I asked this over on the Cross-Validated stack exchange, but it’s probably more suited for here since it's a linear algebra/matrix analysis problem. For those familiar with GMM estimation (this is not important for this question), the asymptotic variance of the GMM estimator has the form,
$$(G^TWG)^{-1}G^TWSWG(G^TWG)^{-1} \;\;\; (*)$$
where $W$ is a symmetric positive definite $n \times n$ weight matrix, $S$ is symmetric positive definite $n \times n$ and $G$ is full rank $n \times k$.
Now suppose we have two different positive definite weight matrices $W_1$ and $W_2$ and that $W_1 - W_2$ is positive semidefinite.
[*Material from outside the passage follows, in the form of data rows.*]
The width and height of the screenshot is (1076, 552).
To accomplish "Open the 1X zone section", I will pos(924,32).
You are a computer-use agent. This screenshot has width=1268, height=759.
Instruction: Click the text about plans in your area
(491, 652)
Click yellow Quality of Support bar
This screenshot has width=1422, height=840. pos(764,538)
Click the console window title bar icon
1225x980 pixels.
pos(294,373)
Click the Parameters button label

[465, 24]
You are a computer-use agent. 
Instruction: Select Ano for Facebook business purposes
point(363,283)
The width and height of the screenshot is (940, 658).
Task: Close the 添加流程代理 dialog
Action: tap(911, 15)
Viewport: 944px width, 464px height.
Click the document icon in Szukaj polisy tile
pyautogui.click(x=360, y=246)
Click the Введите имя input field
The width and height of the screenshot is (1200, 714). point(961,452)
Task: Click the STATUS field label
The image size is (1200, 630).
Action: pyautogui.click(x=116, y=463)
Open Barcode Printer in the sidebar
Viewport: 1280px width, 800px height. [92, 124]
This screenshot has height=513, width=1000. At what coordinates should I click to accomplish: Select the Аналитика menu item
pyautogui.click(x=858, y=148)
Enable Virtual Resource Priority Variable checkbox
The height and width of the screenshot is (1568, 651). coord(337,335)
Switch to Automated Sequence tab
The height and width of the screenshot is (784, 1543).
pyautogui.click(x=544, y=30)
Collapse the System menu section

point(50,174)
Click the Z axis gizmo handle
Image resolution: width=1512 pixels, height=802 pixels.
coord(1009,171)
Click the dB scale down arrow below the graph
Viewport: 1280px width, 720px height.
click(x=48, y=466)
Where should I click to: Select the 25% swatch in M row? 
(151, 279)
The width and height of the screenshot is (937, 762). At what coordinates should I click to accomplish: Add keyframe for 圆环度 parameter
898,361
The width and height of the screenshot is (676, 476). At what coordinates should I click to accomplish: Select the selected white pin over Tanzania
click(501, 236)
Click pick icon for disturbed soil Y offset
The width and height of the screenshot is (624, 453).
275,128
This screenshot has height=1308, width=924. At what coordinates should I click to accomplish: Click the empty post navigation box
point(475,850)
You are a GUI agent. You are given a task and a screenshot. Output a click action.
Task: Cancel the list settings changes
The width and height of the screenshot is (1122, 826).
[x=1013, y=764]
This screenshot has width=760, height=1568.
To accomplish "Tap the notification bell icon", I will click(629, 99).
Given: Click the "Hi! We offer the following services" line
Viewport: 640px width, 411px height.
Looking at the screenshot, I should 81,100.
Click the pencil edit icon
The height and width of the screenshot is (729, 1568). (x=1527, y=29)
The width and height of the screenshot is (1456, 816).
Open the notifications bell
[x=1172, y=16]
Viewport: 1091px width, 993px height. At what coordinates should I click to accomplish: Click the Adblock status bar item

Then does this imply that the corresponding difference in $(*)$, $$(G^TW_1G)^{-1}G^TW_1SW_1G(G^TW_1G)^{-1} - (G^TW_2G)^{-1}G^TW_2SW_2G(G^TW_2G)^{-1} \;\;\;\;\;\;\;(**)$$ is also positive semidefinite?
I thought I made some progress by looking at the Woodbury inverse matrix identity:
$$ A^{-1}B^T(C-BA^{-1}B^{T})^{-1}BA^{-1} = (A - B^TC^{-1}B)^{-1} - A^{-1}$$
My intention was to apply this formula to both terms in $(**)$ and solve for $C$ in each term. Hopefully this would lead to a sum of positive semidefinite matrices. But unfortunately, the matrix algebra got very messy so I don't think this is the right approach.
Any other suggestions would be greatly appreciated. I did generate a few matrices in R and so far it looks like it's true.
You can try to factorize $W$ using Cholesky decomposition, so $W=LL^T$. Then with $H=G^TL$, we have: $$(HH^T)^{-1}(HL^TSLH^T)(HH^T)^{-1}$$
Here $H$ is also full-rank but it depends now on $W$. We can also define $U=L^TSL$, which makes the equation look simpler: $$(HH^T)^{-1}(HUH^T)(HH^T)^{-1}$$
I'm not sure if that helps, because $H$ and $U$ depend on $W$, but maybe you can prove something in relation to the eigenspace of these matrices, it might coincide by some choice you have made. If it does then it would be simple to prove. If it doesn't, I'm not sure if there is an easy proof.